╭─ Data to process
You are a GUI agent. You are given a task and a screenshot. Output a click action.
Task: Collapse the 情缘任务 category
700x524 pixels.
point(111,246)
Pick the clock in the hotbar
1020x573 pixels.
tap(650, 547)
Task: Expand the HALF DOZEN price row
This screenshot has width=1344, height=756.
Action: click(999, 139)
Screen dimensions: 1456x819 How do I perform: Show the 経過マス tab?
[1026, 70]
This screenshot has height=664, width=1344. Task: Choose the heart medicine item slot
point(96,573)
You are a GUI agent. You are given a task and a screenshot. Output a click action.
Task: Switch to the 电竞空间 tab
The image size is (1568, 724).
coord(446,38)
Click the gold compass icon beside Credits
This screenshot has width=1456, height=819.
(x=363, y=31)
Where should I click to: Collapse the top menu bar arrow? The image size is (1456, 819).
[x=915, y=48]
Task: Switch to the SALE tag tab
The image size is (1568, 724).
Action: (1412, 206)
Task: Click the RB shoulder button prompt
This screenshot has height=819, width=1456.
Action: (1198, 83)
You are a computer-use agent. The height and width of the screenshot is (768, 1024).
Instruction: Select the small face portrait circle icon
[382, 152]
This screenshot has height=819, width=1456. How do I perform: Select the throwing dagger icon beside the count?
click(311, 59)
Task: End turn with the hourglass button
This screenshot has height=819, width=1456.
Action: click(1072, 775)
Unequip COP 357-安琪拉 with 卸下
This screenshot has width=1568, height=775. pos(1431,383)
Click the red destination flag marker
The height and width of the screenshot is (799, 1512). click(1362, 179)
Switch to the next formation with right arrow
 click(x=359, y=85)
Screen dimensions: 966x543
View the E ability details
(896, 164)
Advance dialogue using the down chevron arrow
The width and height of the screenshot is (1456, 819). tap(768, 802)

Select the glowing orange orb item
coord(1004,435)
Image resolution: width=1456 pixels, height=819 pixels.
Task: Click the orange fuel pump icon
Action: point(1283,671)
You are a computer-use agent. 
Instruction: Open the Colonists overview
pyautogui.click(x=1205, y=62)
╰─
### Task brief
Turn the data between the line containing "Screen dimensions: 1456x819" and the line containing "Action: (1412, 206)", inclusive, into a numbered list, omitting blank lines.

### Reply
1. Screen dimensions: 1456x819 How do I perform: Show the 経過マス tab?
2. [1026, 70]
3. This screenshot has height=664, width=1344. Task: Choose the heart medicine item slot
4. point(96,573)
5. You are a GUI agent. You are given a task and a screenshot. Output a click action.
6. Task: Switch to the 电竞空间 tab
7. The image size is (1568, 724).
8. coord(446,38)
9. Click the gold compass icon beside Credits
10. This screenshot has width=1456, height=819.
11. (x=363, y=31)
12. Where should I click to: Collapse the top menu bar arrow? The image size is (1456, 819).
13. [x=915, y=48]
14. Task: Switch to the SALE tag tab
15. The image size is (1568, 724).
16. Action: (1412, 206)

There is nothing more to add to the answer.